¿Apoyo al cine mexicano o estrategia política? La narrativa cultural que podría definir al próximo presidente de México

No se necesita hacer propaganda política para poner en marcha estrategias de posicionamiento político sin que estas se demuestren de manera específica, y los usuarios en redes sociales saben que los subsidios a la industria del cine nacional recién anunciados van más allá de un simple apoyo, o por lo menos es lo que se señala.

El mandato de Claudia Sheinbaum aún no acaba y las apuestas por quiénes serán los próximos candidatos a la presidencia ya han empezado a resonar fuertemente; sin embargo, aunque ante la ley aún no se pueden iniciar las campañas políticas, el gobierno de Morena tiene claras cuáles son sus próximas jugadas.

Morena busca quedar como el principal promotor del cine mexicano

La reciente visita de Salma Hayek a Palacio Nacional dio mucho de qué hablar, sobre todo por lo que la estrella de Hollywood representa más allá del cine, al ser una mujer de origen mexicano que trabaja de la mano con la primera mujer presidenta del país

A esto se suman las declaraciones que hizo a favor del trabajo de la presidenta y de toda su administración, al asegurar que su acercamiento al ámbito político fue muy diferente al de administraciones anteriores.

Aunque para muchas personas esto solo significó una nueva oportunidad para el reconocimiento del cine nacional, para otras se trata de una estrategia política encubierta que busca promover al partido de la 4T como el principal promotor cultural y económico.

A diferencia de gobiernos anteriores, este discurso refuerza la idea de que sí existe interés por sacar adelante al país, lo que genera una ventaja competitiva rumbo a las próximas elecciones presidenciales.

Ante la ley no se considera propaganda, pero sí influye en la narrativa ideológica

Aunque no se puede asegurar que se trate de una estrategia directa para posicionar al siguiente presidente de México, sí es claro que estas acciones generan un impacto importante en la imagen del partido político, sobre todo cuando están vinculadas a una figura pública reconocida tanto en México como en Estados Unidos, lo que refuerza la percepción de confianza ciudadana.

Aunque hasta el momento se ha señalado que el apoyo al cine mexicano responde únicamente a una medida de visibilidad y no a una campaña política, este tipo de apoyos sí influyen en cómo es visto el partido ante los ciudadanos.
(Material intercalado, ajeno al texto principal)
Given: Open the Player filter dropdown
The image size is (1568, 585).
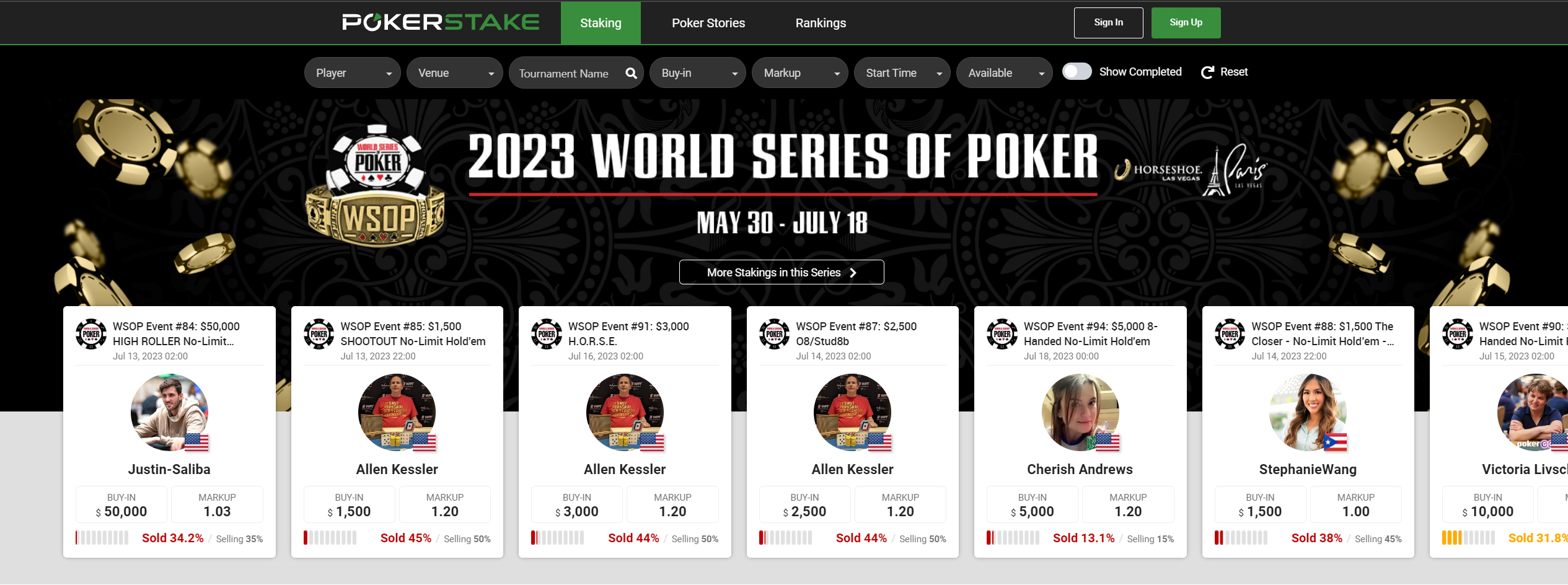Looking at the screenshot, I should pos(352,73).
El cine también moldea percepciones, crea identidad e influye en emociones reales que giran en torno a distintos objetivos colectivos y personales.
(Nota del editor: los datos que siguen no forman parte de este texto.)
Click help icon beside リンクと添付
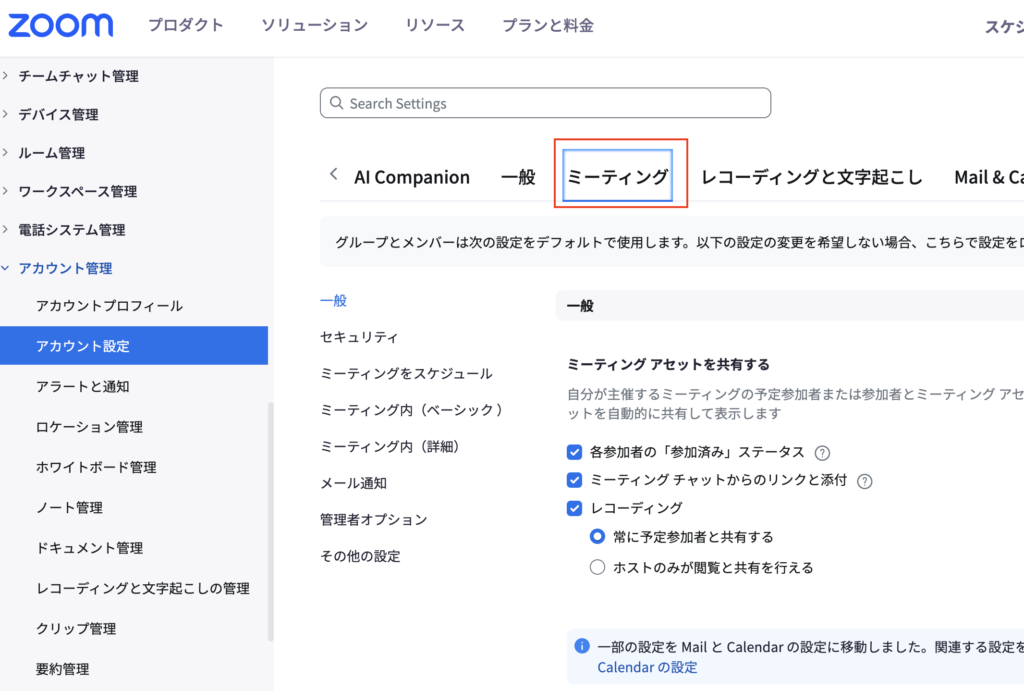Viewport: 1024px width, 691px height. (x=865, y=481)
¿Desde cuándo existen estos apoyos públicos al cine nacional?

El IMCINE fue creado durante el gobierno de Miguel de la Madrid en 1983 como parte de una estrategia para revitalizar la industria cinematográfica mexicana. Desde su origen, su misión ha sido desarrollar y consolidar el cine como un medio artístico, cultural e industrial que preserve la diversidad de voces y temas del país, siendo el principal instrumento institucional para canalizar apoyos financieros y técnicos a la producción audiovisual.

Actualmente, esta institución es un organismo público descentralizado del gobierno de México y depende de la Secretaría de Cultura. Durante los últimos años, a través de programas como FOCINE, ha otorgado apoyos públicos al cine nacional para producción, exhibición y preservación. Sin embargo, aquí surge el cuestionamiento: si estos apoyos ya existían, ¿qué pretende el actual gobierno de Morena con estos nuevos subsidios?

¿Es o no una estrategia para posicionar a Morena rumbo al 2030?

Ante la ley, no existen pruebas claras de que el gobierno actual utilice los subsidios al cine como una vía para abrir paso al próximo candidato presidencial. No obstante, históricamente, varios gobiernos han usado la cultura, incluido el cine, para mejorar su imagen pública rumbo a los procesos electorales, aunque nunca lo han reconocido abiertamente como una estrategia.

Además, el gobierno puede financiar películas con temáticas sociales que refuercen la idea de que la administración apoya al sector cultural, defiende el cine nacional y asocia su imagen a estas producciones, proyectándose como un actor positivo dentro de una narrativa política donde se construyen héroes y villanos.